Transcribe, exactly and without pictures, the lines below from the line with "Click the Percent row's double type cell" to the line with "Image resolution: width=1399", both ends included, and no others.

_Data to process_
┏━━
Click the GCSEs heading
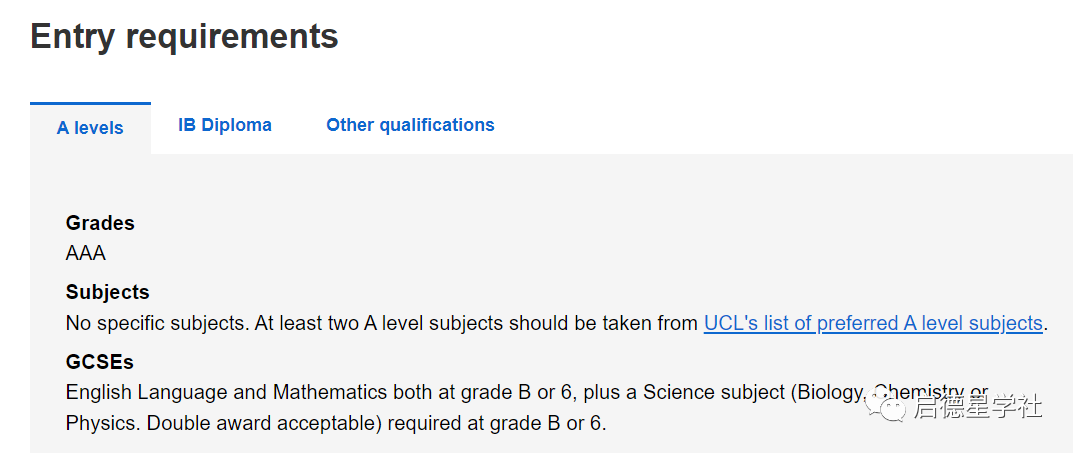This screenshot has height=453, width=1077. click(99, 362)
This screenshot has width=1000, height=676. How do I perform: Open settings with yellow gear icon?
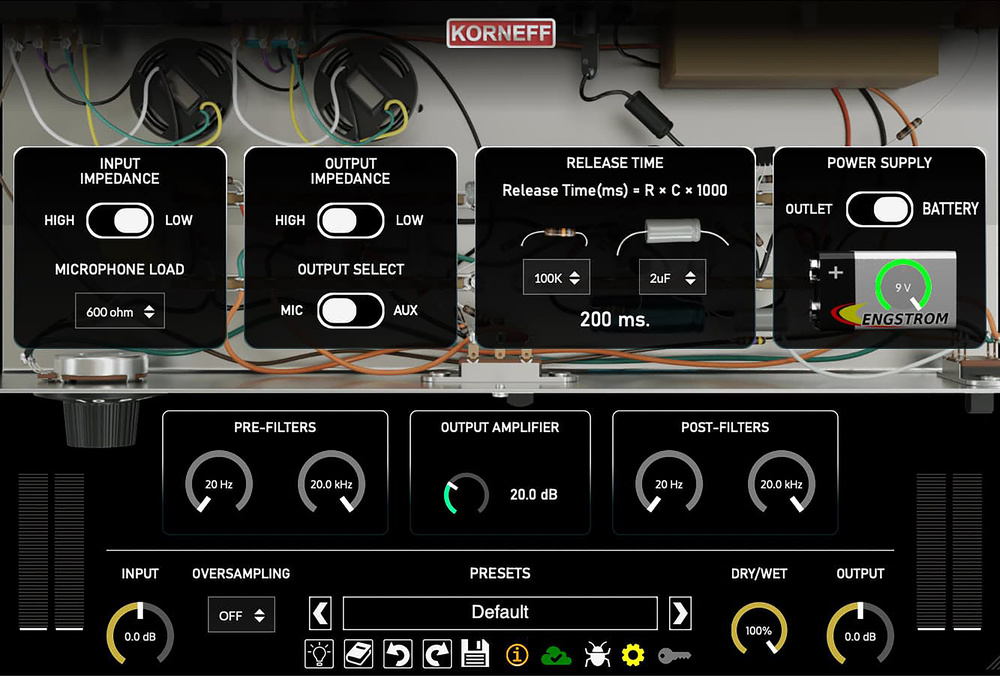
┗━━
┏━━
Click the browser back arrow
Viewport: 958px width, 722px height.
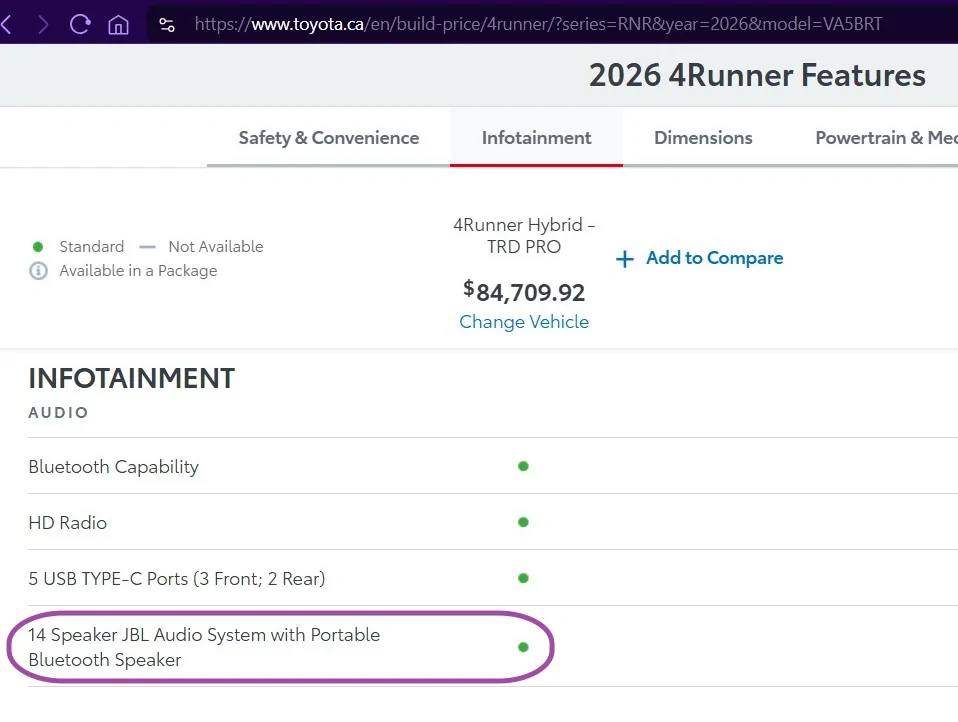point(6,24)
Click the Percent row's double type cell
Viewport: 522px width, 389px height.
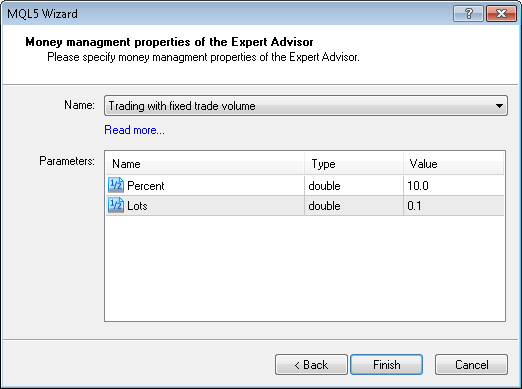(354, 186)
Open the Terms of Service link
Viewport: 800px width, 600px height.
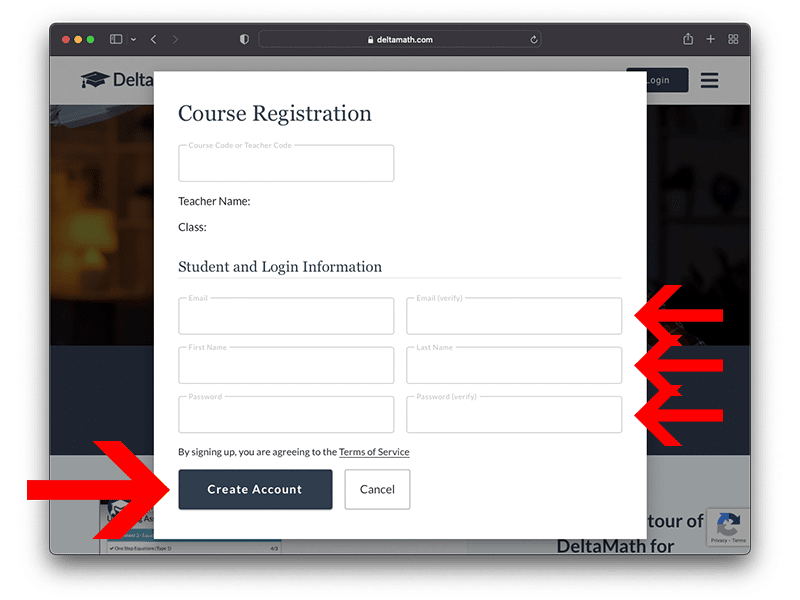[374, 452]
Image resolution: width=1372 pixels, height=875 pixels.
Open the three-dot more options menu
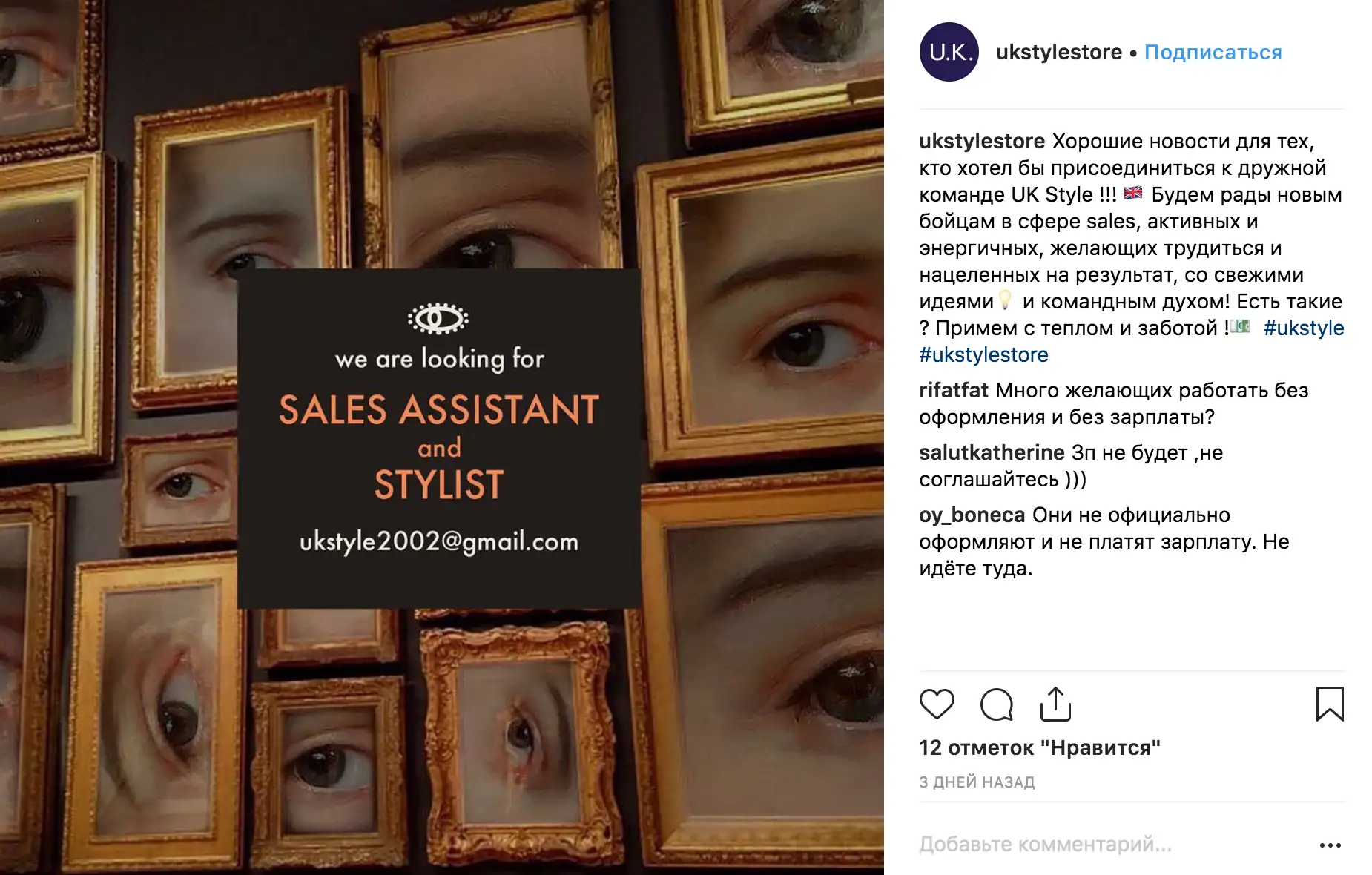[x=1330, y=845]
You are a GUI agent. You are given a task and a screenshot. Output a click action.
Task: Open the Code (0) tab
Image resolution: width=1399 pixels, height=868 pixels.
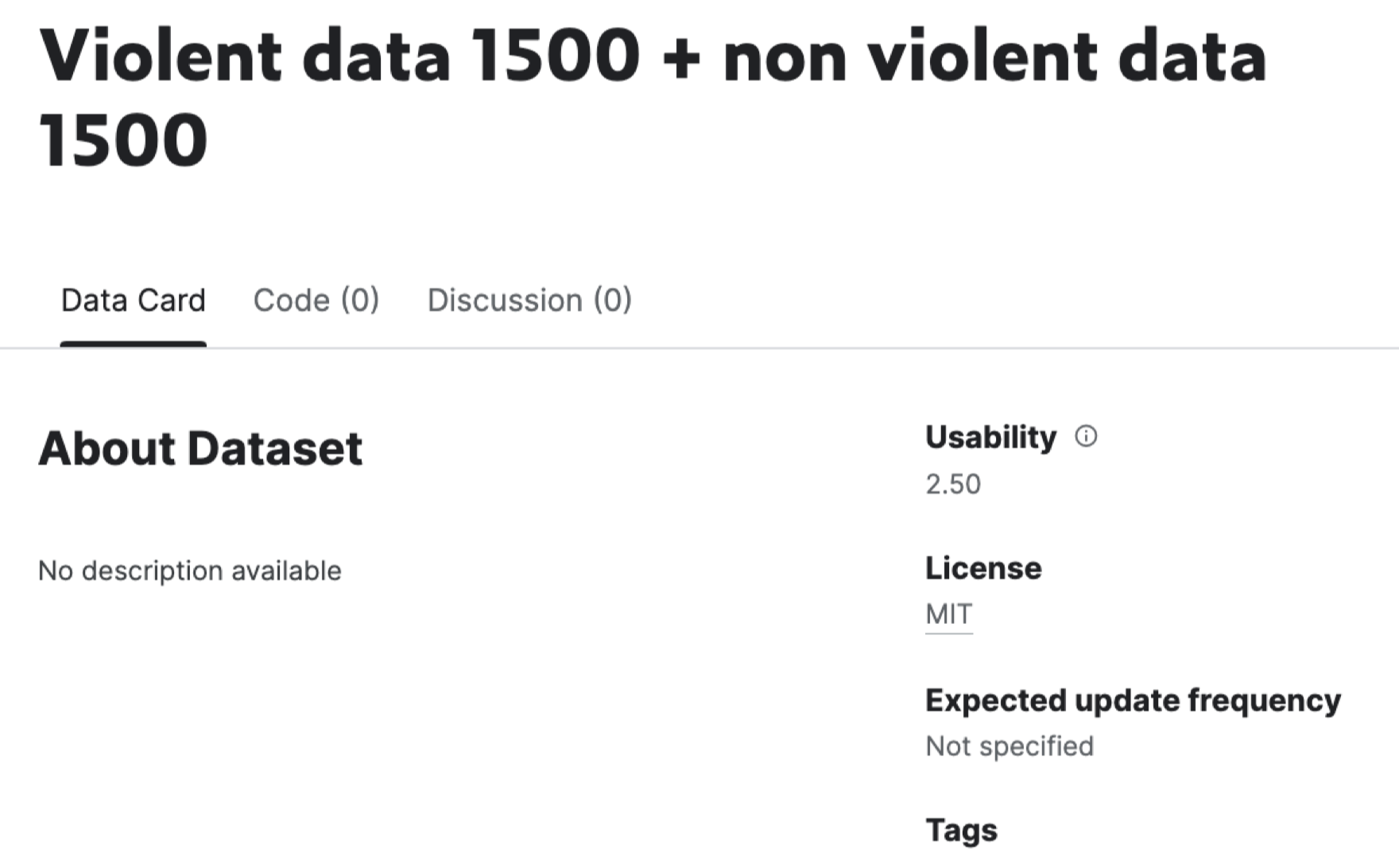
┗━━
_Solved exercise_
Click the Percent row's double type cell
Viewport: 522px width, 389px height.
(354, 186)
Open the Terms of Service link
Viewport: 800px width, 600px height.
[374, 452]
Image resolution: width=1372 pixels, height=875 pixels.
Open the three-dot more options menu
[x=1330, y=845]
You are a GUI agent. You are given a task and a screenshot. Output a click action.
Task: Open the Code (0) tab
Image resolution: width=1399 pixels, height=868 pixels.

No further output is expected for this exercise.